## SELECTED TEXT:
BEGIN

NPR's story says those carcinogenic byproducts "didn't pose a big risk." But the Environmental Protection Agency wanted water departments to do better in their disinfecting effort.  Unfortunately, their favorite replacement is turning out to pose possibly more serious health risks than the plain old chlorine.

That would be chloramines, which this Water Research Foundation web site describes like this:

"Chloramines are composed of three chemicals formed when chlorine and ammonia-nitrogen are combined in water: monochloramine (NH2Cl), dichloramine (NHCl2), and trichloramine, or nitrogen trichloride (NCl3)."

Water officials liked chloramines for water disinfection because they were found to not have the same carcinogenic byproducts as chlorine. And, as some critics have noted, chloramines were a fairly cost-effective way for water districts to comply with stiffening EPA regulations.

But as the NPR story goes on to say, chloramines have their own problems, and they may be worse than chlorine's woes.

David Sedlak, civil and envrionmental engineer from the University of California at Berkeley, says that while chlorine doesn't produce the carcinogenic byproducts of chlorine, it produces its own, called nitrosamines.

"Nitrosamines are the compounds that people warned you about when they told you you shouldn't be eating those nitrite-cured hot dogs," Sedlak said to NPR. "They're about a thousand times more carcinogenic than the disinfection byproducts that we'd been worried about with regular old chlorine."

In addition, the NPR article describes the experience of the District of Columbia in going to chloramine disinfecting - the region discovered a vast increase in tap water's lead content, thought to come with chloramines' reactions to the district's many lead pipes.

Most people don't want to know much more about their tap water than that it tastes okay and is safe, free of dangerous contaminants such as cryptosporidium and e-coli. But it turns out that our reliance on chemicals to do that job and our lack as a society of a precautionary principle leaves us open to lots of negative unintended consequences when it comes to keeping drinking water clean.

Sedlak published some of his findings on chlorine and chloramines in this week's Science.

END

## Stored items:

BEGIN

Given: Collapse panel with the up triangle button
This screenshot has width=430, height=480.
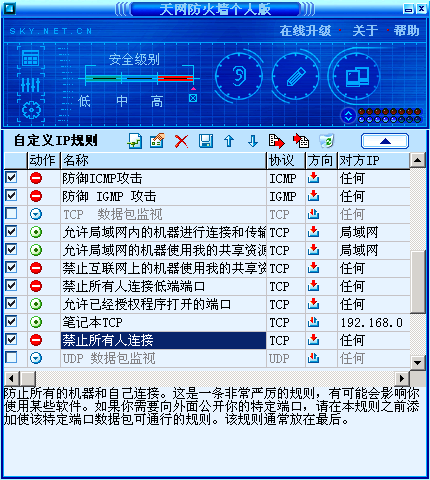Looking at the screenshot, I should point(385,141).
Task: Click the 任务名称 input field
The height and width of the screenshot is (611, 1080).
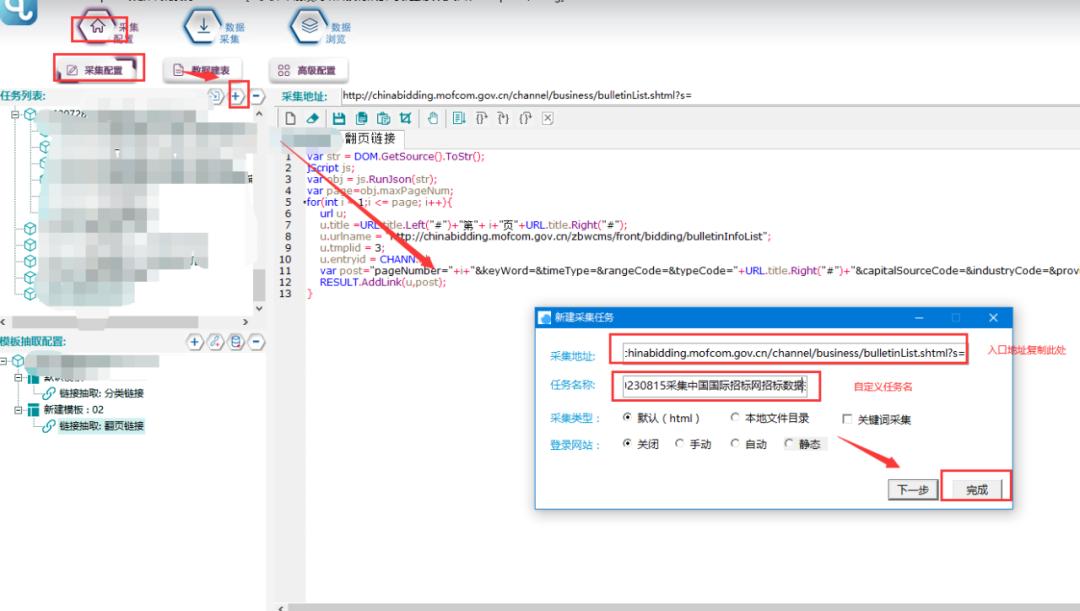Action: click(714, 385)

END

## EXERCISE TASKS:
A - From the chloramines article, copy everything from "David Sedlak, civil" down to "own, called nitrosamines.".
B - Answer these questions from the chloramines article:
(i) Per the Water Research Foundation description, what two substances are combined in water to form chloramines?
(ii) What did the District of Columbia discover in its tap water after moving to chloramine disinfection?
(iii) In what publication did Sedlak publish some of his findings on chlorine and chloramines?

## OUTPUTS IN ORDER:
A -
David Sedlak, civil and envrionmental engineer from the University of California at Berkeley, says that while chlorine doesn't produce the carcinogenic byproducts of chlorine, it produces its own, called nitrosamines.

B -
(i) Chlorine and ammonia-nitrogen.
(ii) A vast increase in the tap water's lead content.
(iii) Science.